Dataset records:
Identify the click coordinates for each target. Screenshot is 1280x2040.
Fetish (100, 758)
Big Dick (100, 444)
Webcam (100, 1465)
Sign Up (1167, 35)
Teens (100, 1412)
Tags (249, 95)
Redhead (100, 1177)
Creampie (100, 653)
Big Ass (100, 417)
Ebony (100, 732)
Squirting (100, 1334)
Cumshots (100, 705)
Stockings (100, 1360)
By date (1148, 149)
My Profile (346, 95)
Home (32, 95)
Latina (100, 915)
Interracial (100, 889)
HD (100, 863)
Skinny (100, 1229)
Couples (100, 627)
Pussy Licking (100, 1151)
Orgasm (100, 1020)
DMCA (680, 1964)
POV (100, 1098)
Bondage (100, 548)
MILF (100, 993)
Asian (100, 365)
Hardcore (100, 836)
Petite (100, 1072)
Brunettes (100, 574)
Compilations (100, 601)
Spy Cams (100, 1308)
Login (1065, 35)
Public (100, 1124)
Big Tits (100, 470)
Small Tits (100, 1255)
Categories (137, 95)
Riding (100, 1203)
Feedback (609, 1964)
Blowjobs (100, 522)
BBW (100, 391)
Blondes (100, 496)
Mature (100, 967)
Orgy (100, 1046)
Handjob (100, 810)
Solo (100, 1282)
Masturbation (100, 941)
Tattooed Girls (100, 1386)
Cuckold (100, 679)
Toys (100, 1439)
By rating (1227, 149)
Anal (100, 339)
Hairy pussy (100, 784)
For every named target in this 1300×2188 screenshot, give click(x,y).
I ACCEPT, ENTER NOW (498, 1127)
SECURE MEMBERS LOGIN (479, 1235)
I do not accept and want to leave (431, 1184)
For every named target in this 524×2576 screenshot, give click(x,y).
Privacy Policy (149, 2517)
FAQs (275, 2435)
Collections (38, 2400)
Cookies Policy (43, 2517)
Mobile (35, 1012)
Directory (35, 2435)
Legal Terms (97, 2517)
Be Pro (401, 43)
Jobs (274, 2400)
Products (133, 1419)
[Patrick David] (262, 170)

What you will do: Copy out the material again, starting at the line that contains "Compilations (100, 601)" and ending with the last line of the material, requests included. Multiply every coordinate in the answers by 1.85 and round each to a whole number, with halves going up.

Written response:
Compilations (185, 1112)
Spy Cams (185, 2420)
Login (1970, 65)
Public (185, 2079)
Big Tits (185, 870)
Small Tits (185, 2322)
Categories (253, 176)
Riding (185, 2226)
Feedback (1127, 3633)
Blowjobs (185, 966)
BBW (185, 723)
Blondes (185, 918)
Mature (185, 1789)
Orgy (185, 1935)
Handjob (185, 1499)
Solo (185, 2372)
Masturbation (185, 1741)
Tattooed Girls (185, 2564)
Cuckold (185, 1256)
Toys (185, 2662)
By rating (2270, 276)
Anal (185, 627)
Hairy pussy (185, 1450)
For every named target in this 1300×2188 screenshot, give click(x,y).
I ACCEPT, ENTER NOW (921, 2085)
SECURE MEMBERS LOGIN (886, 2285)
I do not accept and want to leave (797, 2190)
For every named target in this 524×2576 screenshot, give click(x,y).
Privacy Policy (276, 4656)
FAQs (509, 4505)
Collections (70, 4440)
Cookies Policy (80, 4656)
Mobile (65, 1872)
Directory (65, 4505)
Legal Terms (179, 4656)
Be Pro (742, 80)
Jobs (507, 4440)
Products (246, 2625)
[Patrick David] (485, 315)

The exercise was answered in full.